> **Activity**: Copy out the entries below exactly as they stand, but only from the line containing "External Backup Storage (389, 853)" through the line containing "Panduan (1017, 89)".

> **Extracted material**:
○ ○ ○ ○ ○

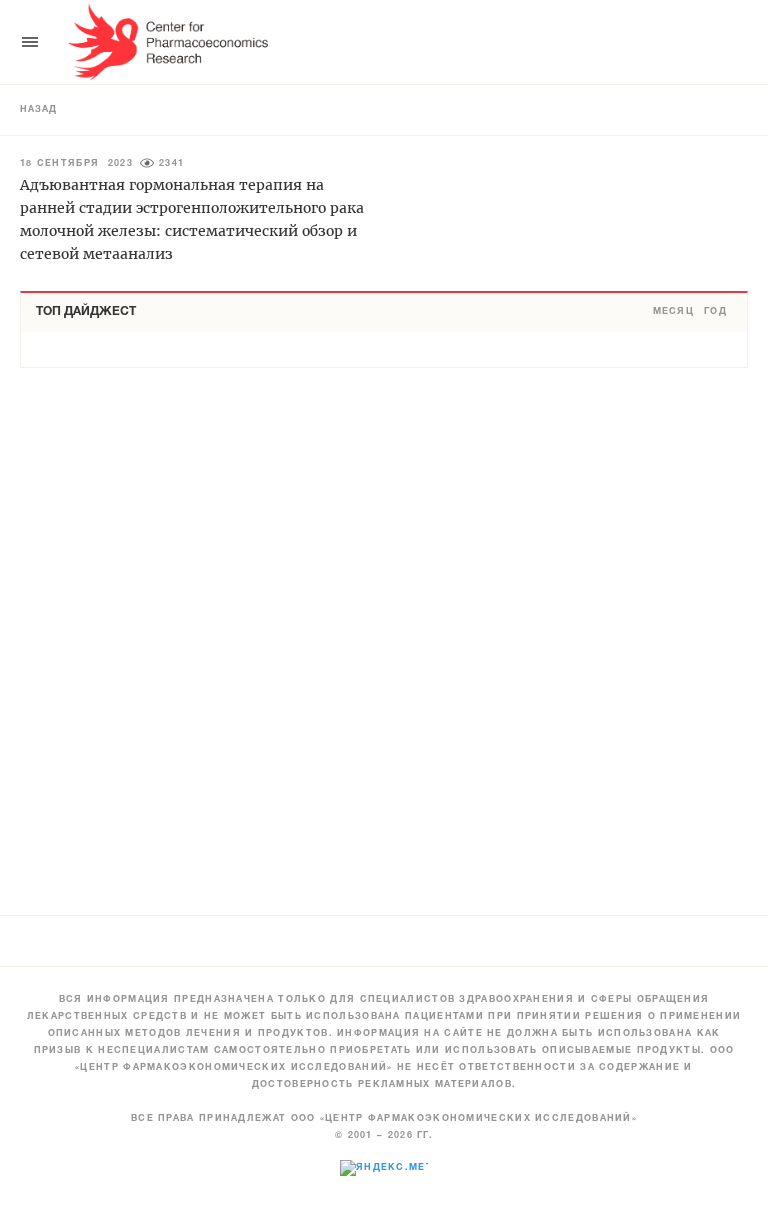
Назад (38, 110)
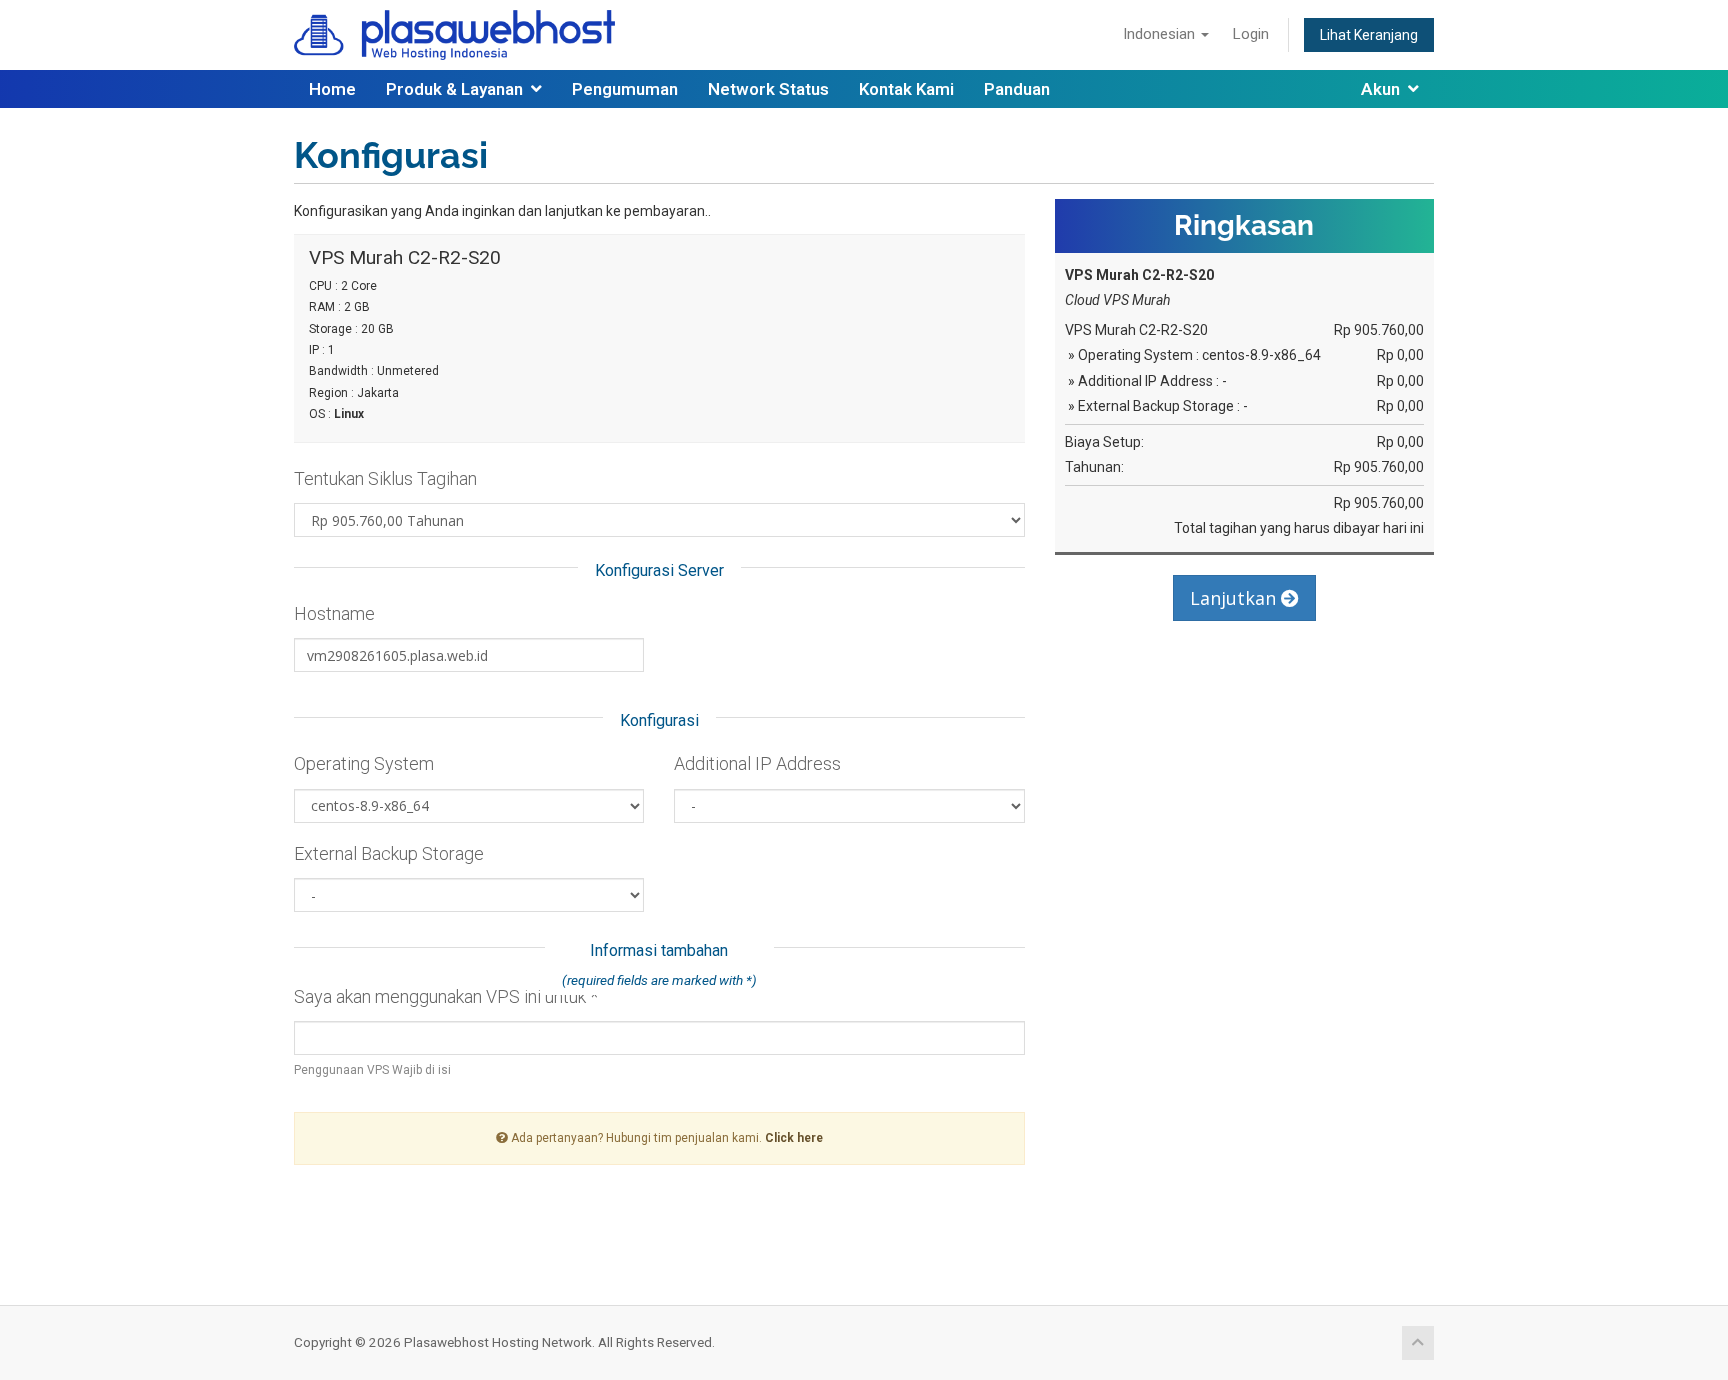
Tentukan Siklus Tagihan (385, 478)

○ ○ ○ ○ ○

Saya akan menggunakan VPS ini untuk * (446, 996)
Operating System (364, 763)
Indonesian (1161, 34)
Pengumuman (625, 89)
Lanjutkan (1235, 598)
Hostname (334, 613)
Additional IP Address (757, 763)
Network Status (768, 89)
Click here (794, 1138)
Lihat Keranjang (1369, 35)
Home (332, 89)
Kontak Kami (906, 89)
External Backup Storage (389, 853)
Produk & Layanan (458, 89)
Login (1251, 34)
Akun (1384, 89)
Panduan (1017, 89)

○ ○ ○ ○ ○

> **Response area**:
External Backup Storage (389, 853)
Produk & Layanan (458, 89)
Login (1251, 34)
Akun (1384, 89)
Panduan (1017, 89)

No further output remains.